Yo no les hubiera hablado de no haberme encontrado medio frenético por el miedo de perderla; pero ellos parecieron entenderme. Comenzaron a murmurar entre ellos, y a hacerme señales, aunque sin levantarse, para indicarme que ya no pelearían, alargándome las cachiporras y lanzas de afilado hueso para que yo las cogiera. Entonces, por encima del murmullo del agua y del farfulleo de los hombres mono, oí un nuevo sonido, y en seguida ellos callaron. Si un ogro fuera a comerse los pilares mismos del mundo, el crujir de sus dientes hubiera hecho exactamente el mismo ruido. El cauce de la corriente, donde yo aún permanecía, tembló bajo mis pies, y el agua, que había estado tan clara, se cargó levemente de sedimento, de modo que pareció como si una cinta de humo avanzara por ella serpenteando. Lejos de las profundidades se oyó un paso que podía haber sido el de una torre en el Día Final, cuando se dice que todas las ciudades de Urth avanzarán para ir al encuentro del amanecer del Sol Nuevo.

A continuación se oyó otro paso.

Los hombres mono se levantaron en seguida, y agachados huyeron hacia el extremo más lejano de la galería, silenciosos ya y rápidos como los murciélagos que cortaban el aire. La luz se fue con ellos, y me pareció, como ya lo había temido, que la Garra había brillado para ellos y no para mí.

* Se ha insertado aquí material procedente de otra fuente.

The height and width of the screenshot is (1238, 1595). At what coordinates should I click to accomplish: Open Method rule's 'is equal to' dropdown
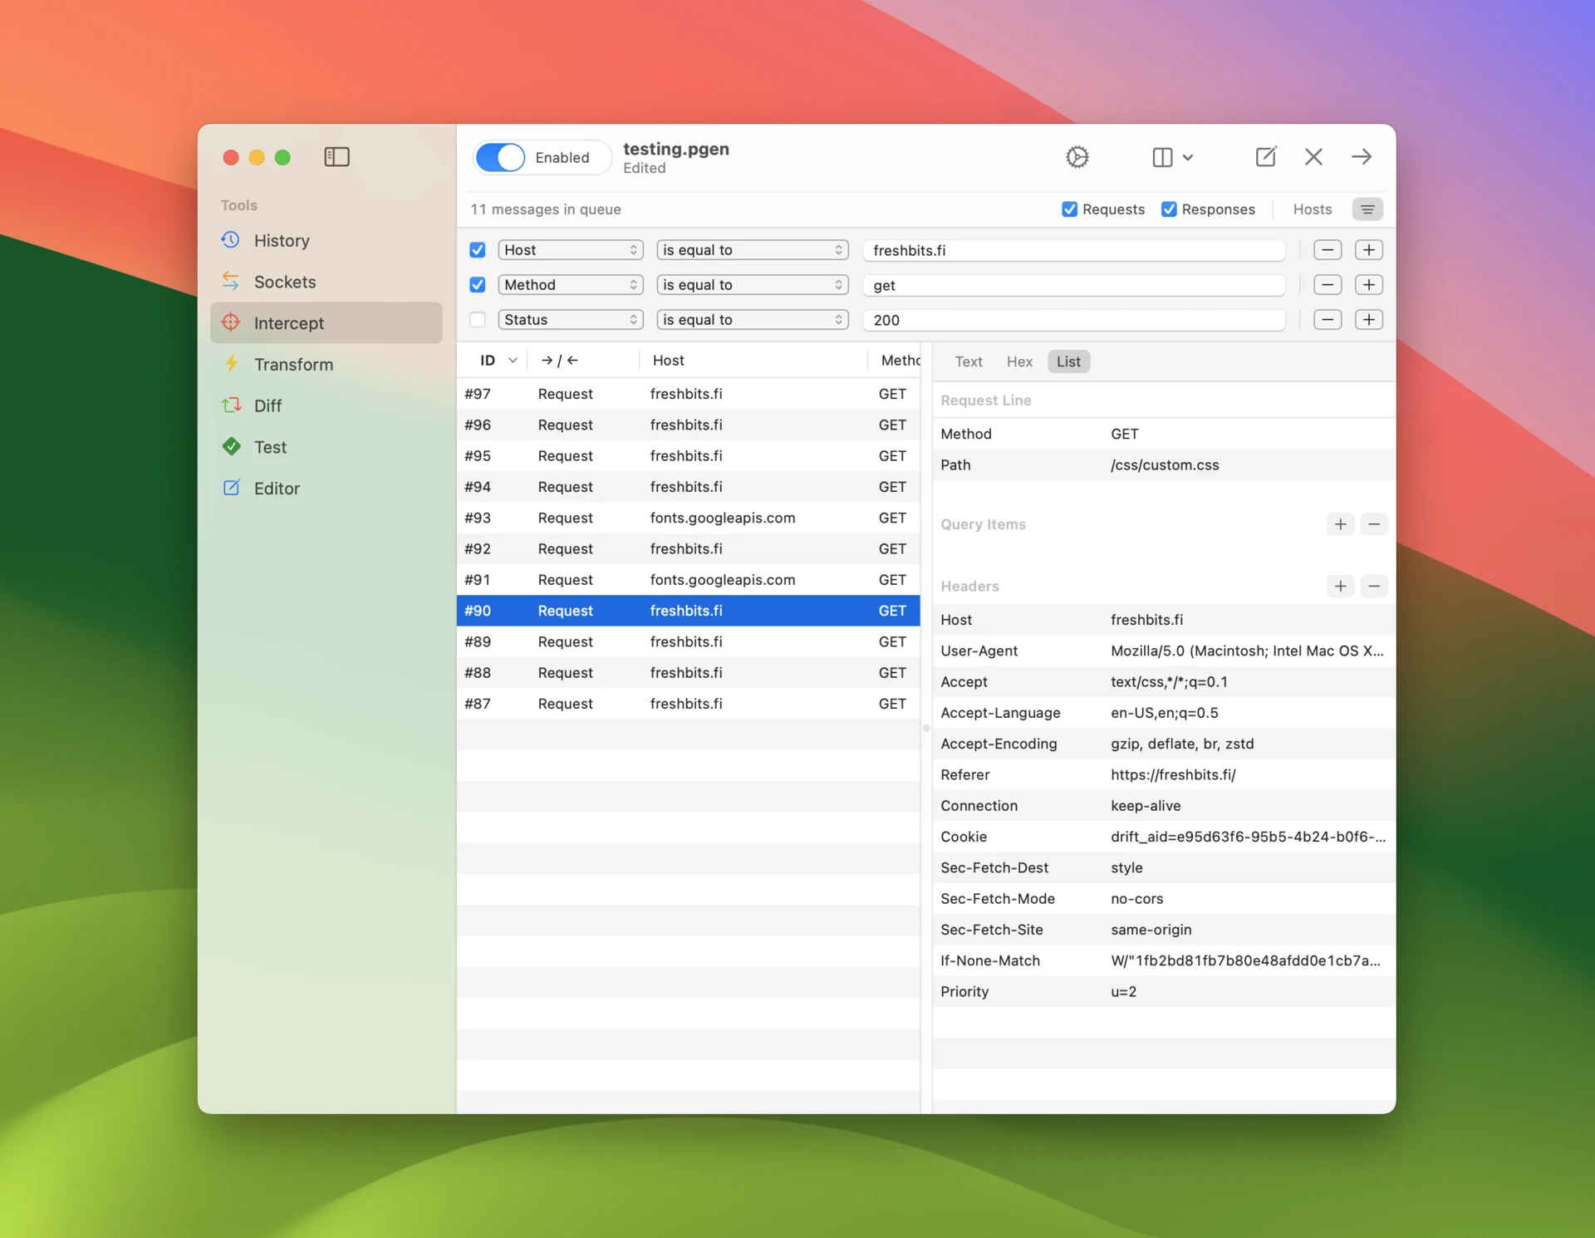click(x=752, y=285)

Un tercer paso vino de debajo de la tierra, y con él se apagó el último resplandor; pero en ese instante, en ese último resplandor, vi a Terminus Esi en lo más profundo del agua. Me doblé en la oscuridad, metí la Garra de nuevo en mi bota, y cogí mi espada; y al hacerlo, descubrí que el entumecimiento de mi brazo había desaparecido, y que ahora parecía tan fuerte como antes de la pelea.

Sonó un cuarto paso y me volví para huir, tanteando delante de mí con la espada. Creo que ahora sé a qué criatura invocamos desde las raíces del continente; pero entonces no lo sabía, y no sabía si fue el rugir de los hombres mono, o la luz de la Garra o alguna otra causa lo que la despertó. Sólo sabía que muy debajo de nosotros había algo ante lo cual los hombres monos, a pesar de su número y de lo terrorífico de su aspecto, se desperdigaban como chispas al viento.